> **THE TASK**
For the word "computer", count the lines of the listing that contain it and give only the count.
====== PROVIDED INFORMATION ======
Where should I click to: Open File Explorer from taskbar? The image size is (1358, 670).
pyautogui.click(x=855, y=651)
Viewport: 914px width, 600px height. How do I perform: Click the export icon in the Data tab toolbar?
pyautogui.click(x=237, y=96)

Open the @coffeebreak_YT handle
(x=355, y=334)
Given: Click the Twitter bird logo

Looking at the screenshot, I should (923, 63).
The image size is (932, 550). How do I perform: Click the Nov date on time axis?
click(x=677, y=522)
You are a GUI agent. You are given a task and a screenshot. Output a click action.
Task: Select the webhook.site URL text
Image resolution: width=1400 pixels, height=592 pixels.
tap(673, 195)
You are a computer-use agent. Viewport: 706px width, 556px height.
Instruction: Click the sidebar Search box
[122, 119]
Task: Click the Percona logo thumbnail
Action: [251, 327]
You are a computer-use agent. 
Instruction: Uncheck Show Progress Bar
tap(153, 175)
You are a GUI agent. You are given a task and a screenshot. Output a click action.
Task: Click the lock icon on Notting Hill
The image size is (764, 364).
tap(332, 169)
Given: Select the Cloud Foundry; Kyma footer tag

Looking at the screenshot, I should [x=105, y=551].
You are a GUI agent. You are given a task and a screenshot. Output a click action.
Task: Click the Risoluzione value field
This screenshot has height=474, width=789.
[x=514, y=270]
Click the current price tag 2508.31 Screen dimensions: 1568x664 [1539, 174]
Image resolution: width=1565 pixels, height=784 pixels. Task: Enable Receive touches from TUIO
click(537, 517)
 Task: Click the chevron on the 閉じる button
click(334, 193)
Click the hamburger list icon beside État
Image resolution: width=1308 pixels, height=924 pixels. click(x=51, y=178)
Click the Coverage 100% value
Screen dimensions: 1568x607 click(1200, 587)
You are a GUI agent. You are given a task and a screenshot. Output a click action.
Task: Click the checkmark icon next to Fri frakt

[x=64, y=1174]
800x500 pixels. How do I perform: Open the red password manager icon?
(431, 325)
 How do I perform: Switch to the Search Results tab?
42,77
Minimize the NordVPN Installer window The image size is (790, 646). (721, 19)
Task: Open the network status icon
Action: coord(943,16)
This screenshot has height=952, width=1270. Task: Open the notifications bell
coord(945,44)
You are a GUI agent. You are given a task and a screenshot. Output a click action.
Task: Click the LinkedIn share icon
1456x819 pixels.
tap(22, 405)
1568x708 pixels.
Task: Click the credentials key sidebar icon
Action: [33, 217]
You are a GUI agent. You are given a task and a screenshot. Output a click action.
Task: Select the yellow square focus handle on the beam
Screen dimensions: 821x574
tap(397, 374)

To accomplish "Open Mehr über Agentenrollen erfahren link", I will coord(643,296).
======
> **RESPONSE BELOW**
2